Racial makeup (2011)
- • Black African: 53.1%
- • Coloured: 1.4%
- • Indian/Asian: 1.6%
- • White: 43.2%
- • Other: 0.6%

First languages (2011)
- • Zulu: 48.4%
- • Afrikaans: 38.0%
- • South African English: 5.5%
- • Swazi: 1.9%
- • Other: 6.2%
- Time zone: UTC+2 (SAST)
- Postal code (street): 2315
- PO box: 2315
- Area code: 017

= Morgenzon =

Morgenzon (Dutch for morning sun) is a small farming town situated on the banks of the Osspruit River (Ox Stream) with an agricultural school in Mpumalanga province, South Africa. The town is 45 km south-west of Ermelo and 35 km south-east of Bethal.

==History==
The town was laid out in 1912 on the farm Morgenzon and has been administered by a village council since 1920. Named after the farm, Morgenzon is Dutch for ‘morning sun’. It was established around the Marnico Hotel which was built in 1912 on a wagon stopover between Standerton and Ermelo, Mpumalanga.

During the early 1990s, Morgenzon was the site of a failed attempt to set up a homeland for white South Africans.

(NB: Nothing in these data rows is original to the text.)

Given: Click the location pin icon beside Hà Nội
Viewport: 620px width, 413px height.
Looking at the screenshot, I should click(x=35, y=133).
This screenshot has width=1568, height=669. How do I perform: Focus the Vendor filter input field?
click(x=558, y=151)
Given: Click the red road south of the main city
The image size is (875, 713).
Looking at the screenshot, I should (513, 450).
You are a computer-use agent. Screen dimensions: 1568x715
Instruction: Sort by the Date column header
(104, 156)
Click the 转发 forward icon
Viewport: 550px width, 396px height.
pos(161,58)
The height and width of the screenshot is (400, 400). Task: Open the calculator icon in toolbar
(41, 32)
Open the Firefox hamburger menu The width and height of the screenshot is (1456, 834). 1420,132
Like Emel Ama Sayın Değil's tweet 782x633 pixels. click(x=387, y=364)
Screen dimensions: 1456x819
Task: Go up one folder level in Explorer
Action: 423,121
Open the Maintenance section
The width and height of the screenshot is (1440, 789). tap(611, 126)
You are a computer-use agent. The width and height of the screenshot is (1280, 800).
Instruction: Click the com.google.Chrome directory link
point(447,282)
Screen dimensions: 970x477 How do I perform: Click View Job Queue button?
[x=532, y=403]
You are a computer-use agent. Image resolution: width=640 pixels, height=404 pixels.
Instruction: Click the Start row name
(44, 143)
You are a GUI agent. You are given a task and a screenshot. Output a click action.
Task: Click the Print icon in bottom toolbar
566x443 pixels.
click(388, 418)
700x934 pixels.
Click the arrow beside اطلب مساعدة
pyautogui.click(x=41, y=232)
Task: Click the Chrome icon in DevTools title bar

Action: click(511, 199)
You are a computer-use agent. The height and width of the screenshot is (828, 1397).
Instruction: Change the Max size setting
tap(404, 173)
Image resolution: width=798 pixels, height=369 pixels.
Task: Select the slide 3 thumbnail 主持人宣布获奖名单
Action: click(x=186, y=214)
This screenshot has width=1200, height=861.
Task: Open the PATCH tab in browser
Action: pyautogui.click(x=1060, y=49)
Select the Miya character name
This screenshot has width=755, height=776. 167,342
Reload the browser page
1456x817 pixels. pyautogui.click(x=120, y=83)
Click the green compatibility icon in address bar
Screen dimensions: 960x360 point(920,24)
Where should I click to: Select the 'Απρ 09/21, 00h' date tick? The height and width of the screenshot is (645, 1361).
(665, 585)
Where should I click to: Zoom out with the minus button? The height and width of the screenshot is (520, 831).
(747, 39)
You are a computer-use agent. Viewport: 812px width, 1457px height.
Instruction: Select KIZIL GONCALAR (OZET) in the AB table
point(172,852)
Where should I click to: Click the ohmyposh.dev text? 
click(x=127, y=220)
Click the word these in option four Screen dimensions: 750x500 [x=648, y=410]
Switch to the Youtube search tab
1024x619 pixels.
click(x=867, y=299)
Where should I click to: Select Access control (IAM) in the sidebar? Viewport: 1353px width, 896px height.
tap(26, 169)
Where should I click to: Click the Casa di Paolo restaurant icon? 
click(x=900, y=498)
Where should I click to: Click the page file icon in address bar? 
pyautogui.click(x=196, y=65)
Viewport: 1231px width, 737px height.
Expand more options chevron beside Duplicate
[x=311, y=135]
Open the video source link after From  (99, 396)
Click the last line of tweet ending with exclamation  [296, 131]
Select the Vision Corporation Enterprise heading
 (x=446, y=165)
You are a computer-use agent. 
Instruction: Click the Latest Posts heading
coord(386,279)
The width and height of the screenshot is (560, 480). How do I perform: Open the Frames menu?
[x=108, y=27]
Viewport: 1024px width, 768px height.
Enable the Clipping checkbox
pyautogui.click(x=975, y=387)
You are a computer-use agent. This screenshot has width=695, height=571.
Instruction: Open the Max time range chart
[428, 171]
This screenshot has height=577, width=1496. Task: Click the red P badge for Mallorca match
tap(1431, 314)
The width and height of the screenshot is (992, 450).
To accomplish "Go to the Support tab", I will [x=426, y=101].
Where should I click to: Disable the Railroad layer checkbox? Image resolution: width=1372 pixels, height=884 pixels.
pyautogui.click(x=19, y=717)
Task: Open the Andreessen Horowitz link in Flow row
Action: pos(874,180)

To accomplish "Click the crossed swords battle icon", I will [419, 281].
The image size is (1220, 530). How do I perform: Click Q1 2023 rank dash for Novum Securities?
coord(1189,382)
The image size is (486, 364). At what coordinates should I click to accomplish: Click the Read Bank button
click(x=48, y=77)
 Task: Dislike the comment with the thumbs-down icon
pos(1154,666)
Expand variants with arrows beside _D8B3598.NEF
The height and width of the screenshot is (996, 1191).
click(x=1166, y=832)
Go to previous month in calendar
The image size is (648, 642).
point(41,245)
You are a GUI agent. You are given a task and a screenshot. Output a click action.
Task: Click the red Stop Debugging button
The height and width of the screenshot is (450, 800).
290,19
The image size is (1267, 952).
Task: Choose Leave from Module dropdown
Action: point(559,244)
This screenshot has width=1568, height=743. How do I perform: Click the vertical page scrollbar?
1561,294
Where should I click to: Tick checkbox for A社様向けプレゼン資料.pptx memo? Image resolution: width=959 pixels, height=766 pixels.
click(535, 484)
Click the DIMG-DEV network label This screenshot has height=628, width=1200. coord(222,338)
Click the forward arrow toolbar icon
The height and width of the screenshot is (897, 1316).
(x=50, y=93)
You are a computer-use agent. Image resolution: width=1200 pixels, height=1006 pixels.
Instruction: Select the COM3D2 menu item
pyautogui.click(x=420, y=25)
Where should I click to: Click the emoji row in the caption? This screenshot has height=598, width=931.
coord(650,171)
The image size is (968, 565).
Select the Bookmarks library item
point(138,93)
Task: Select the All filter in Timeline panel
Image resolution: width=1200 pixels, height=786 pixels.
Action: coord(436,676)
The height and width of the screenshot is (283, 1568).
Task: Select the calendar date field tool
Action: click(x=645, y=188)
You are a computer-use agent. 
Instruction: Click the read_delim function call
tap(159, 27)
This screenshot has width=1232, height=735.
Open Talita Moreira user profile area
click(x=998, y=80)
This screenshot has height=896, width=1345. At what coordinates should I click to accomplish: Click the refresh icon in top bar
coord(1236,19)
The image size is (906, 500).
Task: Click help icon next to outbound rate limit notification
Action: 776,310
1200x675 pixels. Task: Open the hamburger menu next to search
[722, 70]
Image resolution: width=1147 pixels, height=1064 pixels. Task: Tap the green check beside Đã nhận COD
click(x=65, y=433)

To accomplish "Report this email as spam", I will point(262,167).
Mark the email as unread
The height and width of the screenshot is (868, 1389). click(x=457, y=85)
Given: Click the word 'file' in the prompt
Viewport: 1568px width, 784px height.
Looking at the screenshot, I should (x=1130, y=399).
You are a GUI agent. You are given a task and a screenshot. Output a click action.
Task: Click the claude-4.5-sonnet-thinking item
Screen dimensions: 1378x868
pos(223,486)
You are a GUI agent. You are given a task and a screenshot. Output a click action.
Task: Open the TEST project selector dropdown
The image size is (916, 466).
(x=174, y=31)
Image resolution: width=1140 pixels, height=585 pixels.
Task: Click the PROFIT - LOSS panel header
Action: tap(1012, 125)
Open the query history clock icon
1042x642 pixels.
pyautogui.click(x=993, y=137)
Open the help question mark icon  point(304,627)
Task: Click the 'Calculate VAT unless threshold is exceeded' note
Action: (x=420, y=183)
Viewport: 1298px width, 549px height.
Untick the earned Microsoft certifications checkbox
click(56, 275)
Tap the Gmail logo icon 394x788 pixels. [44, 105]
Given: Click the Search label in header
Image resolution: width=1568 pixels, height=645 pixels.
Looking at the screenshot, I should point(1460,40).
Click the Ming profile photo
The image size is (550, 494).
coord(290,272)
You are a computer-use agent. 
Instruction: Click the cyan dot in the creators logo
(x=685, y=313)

The idea originated in the early 1980s, when Hendrik Verwoerd Jr, son of the former prime minister Hendrik Verwoerd, moved to Morgenzon along with a group known as Oranjewerkers.

Ultimately only 20 families followed him, as his plans required them to give up their black servants and labourers, and most of Morgenzon's whites were reluctant to perform the menial tasks that were otherwise reserved for blacks.